Josh Stoff, a curator at the Cradle of Aviation Museum, said he thought part of LM-14 was incorporated into a model that sits in the backyard of the Franklin Institute in Philadelphia.
However, Derrick Pitts of the Franklin Institute says no part of LM-14 is in the science museum's artifact.
"It was made clear to us then that what we were receiving was nothing more than a fabrication model," Pitts told Business Insider, adding that he spoke with Grumman engineers as they rolled the model off a flatbed truck in 1976. "It is not made of any kind of flight-grade material."
Several experts told us it's no surprise that clear and unambiguous documentation of either LM-14 (or LM-15) doesn't exist - mainly because Grumman didn't finish the spacecraft.
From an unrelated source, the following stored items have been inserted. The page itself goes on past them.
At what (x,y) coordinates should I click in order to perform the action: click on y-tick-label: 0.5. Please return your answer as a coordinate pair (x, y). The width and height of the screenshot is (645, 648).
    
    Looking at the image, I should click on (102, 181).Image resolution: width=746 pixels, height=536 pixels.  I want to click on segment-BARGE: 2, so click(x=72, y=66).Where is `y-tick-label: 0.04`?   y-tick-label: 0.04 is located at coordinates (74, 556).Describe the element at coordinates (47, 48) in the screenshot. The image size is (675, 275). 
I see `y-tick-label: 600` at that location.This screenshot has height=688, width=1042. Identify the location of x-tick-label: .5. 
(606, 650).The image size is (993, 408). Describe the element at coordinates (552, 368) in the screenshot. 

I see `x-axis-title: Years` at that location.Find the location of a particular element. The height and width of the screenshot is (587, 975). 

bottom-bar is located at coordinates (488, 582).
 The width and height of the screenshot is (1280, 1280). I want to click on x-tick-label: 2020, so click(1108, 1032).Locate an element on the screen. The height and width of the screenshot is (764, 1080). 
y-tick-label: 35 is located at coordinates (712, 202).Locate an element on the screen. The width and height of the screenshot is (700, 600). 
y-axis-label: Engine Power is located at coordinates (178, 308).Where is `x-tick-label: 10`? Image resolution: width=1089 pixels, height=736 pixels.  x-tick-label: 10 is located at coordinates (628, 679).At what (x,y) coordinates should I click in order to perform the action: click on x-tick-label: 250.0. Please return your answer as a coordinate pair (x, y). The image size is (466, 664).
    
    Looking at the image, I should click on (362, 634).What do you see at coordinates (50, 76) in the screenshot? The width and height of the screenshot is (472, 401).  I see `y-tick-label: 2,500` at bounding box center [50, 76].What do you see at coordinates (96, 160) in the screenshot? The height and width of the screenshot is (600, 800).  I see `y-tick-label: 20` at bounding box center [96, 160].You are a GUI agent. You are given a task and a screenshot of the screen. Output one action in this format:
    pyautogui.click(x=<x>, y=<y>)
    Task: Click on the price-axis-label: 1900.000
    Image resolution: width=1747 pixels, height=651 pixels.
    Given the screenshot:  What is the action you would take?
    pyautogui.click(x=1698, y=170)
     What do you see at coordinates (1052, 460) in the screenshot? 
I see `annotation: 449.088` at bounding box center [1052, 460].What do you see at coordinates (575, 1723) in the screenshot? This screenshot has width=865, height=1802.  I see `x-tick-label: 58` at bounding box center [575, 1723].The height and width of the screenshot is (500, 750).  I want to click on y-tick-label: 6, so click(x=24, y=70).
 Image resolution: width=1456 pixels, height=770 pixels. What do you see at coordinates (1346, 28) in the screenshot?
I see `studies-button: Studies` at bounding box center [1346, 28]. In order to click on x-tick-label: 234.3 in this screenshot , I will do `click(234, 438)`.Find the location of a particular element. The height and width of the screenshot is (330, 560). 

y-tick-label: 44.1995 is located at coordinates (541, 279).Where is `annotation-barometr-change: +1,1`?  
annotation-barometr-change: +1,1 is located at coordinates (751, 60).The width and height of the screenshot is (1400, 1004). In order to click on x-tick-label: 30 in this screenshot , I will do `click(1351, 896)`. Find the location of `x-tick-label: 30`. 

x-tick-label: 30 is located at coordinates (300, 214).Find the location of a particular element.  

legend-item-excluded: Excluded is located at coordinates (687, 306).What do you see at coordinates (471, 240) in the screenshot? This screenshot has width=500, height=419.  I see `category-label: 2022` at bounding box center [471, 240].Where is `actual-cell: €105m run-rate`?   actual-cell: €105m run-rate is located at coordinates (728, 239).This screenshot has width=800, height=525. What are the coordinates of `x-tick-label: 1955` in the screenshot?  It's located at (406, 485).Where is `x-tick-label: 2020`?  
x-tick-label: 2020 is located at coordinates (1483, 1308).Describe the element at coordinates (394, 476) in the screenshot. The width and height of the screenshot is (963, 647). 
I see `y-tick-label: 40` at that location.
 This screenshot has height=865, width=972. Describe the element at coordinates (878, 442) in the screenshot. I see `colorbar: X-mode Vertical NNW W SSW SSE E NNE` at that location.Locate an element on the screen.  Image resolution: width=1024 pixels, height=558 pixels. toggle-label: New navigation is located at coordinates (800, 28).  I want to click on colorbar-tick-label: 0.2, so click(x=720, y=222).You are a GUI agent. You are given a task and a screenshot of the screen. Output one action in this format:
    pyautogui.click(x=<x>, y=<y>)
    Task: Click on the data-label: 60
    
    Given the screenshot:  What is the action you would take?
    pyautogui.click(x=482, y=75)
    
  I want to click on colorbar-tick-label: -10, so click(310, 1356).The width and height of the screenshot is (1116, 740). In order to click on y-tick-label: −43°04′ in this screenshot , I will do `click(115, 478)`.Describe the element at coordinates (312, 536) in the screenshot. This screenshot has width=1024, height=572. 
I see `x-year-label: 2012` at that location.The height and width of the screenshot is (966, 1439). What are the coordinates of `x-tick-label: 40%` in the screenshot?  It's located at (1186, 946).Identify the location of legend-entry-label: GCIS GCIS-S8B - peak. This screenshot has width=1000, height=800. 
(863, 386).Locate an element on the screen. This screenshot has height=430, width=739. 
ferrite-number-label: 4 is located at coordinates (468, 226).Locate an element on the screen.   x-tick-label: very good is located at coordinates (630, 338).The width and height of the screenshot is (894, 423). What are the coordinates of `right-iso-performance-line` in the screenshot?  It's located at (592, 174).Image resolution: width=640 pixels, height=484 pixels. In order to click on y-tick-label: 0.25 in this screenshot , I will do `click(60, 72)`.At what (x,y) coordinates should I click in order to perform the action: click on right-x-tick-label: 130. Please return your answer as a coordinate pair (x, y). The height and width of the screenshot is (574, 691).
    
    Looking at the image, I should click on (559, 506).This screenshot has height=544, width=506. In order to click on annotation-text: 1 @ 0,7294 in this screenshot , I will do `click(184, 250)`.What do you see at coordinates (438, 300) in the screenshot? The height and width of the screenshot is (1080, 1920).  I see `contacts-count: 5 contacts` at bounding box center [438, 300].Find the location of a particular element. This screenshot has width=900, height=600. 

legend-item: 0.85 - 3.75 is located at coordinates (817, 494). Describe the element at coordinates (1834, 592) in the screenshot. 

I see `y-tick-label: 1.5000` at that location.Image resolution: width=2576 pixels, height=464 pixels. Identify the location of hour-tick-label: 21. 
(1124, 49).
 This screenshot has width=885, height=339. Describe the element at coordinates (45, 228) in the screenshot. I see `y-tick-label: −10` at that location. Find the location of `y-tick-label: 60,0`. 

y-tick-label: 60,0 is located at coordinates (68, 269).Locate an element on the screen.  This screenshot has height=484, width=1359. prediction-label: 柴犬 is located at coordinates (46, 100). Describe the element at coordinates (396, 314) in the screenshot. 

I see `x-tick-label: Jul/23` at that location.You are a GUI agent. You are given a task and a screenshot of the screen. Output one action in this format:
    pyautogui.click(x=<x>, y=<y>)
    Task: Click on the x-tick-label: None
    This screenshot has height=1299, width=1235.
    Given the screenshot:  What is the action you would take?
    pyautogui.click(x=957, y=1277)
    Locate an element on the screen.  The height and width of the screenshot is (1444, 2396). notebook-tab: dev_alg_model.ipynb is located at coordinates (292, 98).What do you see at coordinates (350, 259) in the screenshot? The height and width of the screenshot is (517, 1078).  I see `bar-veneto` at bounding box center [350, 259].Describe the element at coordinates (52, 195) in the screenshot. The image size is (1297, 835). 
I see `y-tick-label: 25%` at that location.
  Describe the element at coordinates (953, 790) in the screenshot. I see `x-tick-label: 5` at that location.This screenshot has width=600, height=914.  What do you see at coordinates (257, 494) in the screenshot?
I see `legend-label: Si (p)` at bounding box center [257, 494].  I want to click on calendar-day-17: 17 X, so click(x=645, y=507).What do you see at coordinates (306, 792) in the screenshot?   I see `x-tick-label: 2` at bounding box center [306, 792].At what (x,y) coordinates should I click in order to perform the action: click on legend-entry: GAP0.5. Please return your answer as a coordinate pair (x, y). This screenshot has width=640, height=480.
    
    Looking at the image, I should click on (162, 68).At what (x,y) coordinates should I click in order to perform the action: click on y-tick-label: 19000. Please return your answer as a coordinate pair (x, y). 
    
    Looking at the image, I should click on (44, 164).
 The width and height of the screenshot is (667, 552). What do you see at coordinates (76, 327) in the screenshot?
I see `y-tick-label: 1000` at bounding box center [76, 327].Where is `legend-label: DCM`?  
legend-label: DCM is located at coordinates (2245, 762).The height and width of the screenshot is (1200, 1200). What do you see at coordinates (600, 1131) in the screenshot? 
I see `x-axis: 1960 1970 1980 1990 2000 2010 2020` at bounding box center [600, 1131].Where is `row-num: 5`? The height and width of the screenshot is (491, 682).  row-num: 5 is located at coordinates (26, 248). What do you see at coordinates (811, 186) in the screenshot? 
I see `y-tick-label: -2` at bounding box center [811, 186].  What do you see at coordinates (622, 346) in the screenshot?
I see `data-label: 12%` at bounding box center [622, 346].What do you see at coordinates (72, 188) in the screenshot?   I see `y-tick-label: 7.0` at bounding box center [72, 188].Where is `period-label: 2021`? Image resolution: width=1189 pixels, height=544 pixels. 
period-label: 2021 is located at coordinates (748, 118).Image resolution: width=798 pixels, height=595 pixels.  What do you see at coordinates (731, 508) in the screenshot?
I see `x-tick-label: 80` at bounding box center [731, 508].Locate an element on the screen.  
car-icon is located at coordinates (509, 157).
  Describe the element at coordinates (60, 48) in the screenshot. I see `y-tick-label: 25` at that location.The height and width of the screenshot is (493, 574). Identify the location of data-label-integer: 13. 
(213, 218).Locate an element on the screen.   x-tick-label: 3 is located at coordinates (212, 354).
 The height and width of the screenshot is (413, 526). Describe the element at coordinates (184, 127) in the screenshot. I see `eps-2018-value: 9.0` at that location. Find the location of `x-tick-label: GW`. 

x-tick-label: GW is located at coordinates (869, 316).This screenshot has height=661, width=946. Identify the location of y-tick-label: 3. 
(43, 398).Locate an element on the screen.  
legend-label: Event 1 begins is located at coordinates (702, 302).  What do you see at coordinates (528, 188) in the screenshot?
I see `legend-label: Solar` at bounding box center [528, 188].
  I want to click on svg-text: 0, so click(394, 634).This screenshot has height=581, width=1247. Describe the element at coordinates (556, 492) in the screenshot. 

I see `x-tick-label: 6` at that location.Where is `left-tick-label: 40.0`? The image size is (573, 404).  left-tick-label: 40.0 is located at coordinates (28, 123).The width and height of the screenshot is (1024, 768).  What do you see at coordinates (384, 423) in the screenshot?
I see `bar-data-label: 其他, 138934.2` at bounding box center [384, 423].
As a result, neither NASA nor the Smithsonian ever took possession of the vehicles and carefully logged their whereabouts.
"We just don't have any documentary records to speak of," Mike Neufeld, a senior curator at the Smithsonian Air and Space Museum, told Business Insider.
Still, space historians are relatively certain what happened to the "missing" lunar module, even if they can't definitively prove it with documents.
NASA's last moon landers were probably Frankensteined into F-14 fighter jets
Robert Pearlman, a space historian who runs the space-history publication CollectSpace, said he thinks both spacecraft are no longer with us.
"My understanding is that LM-14 was only partially assembled when the Apollo program ended and ultimately, its parts were scrapped," he previously told Business Insider.
Neufeld agreed with this, adding he's "certain" the spacecraft were never completed and that their construction was halted at a very early stage.
"LM-15 hardly existed. It hardly had any components built up," Neufeld said. "There's little doubt that LM-14 went away and was junked."
Fjeld, who's helped restore the space-grade LMs still on Earth, whole-heartedly concurred with these assessments.
"I would almost bet the life of my son - I'd bet a lot of money, I'd bet my house - that they just scrapped it," Fjeld said of LM-14. "That's just what they did. Nobody felt any wonderful warm feelings about it. They [the workers] were losing their jobs, they were done with the program."
To back this up, Fjeld sent Business Insider a Grumman flight history chart that he noted is "is extremely accurate based on my research that corroborates many dates." According to the chart, Fjeld believes LM-14 was perhaps 1% to 5% complete before workers started cutting it up for scrap.
What's more, he says, around the time NASA cancelled work on Apollo, Grumman was building brand-new fighter jets for the US military - the F-14 Tomcat - and so it probably worked lunar-module metal into those aircraft.
"I'm gonna say they would've said, 'Look, we've got a bunch of F-14s that are just starting to come off the line here. This is what's the future for Grumman. We need all the metal that we can get,'" he said. "'Can we use that on F-14s?' 'Sure.'"
Still, Fjeld couldn't promise that some element of LM-14 isn't out there, somewhere, in its original form.
"I can't guarantee that some guy didn't just drive it off the lot and it's now sitting in his basement or up in an attic that his grandkids have no idea what the hell it is," he said. "Who knows?"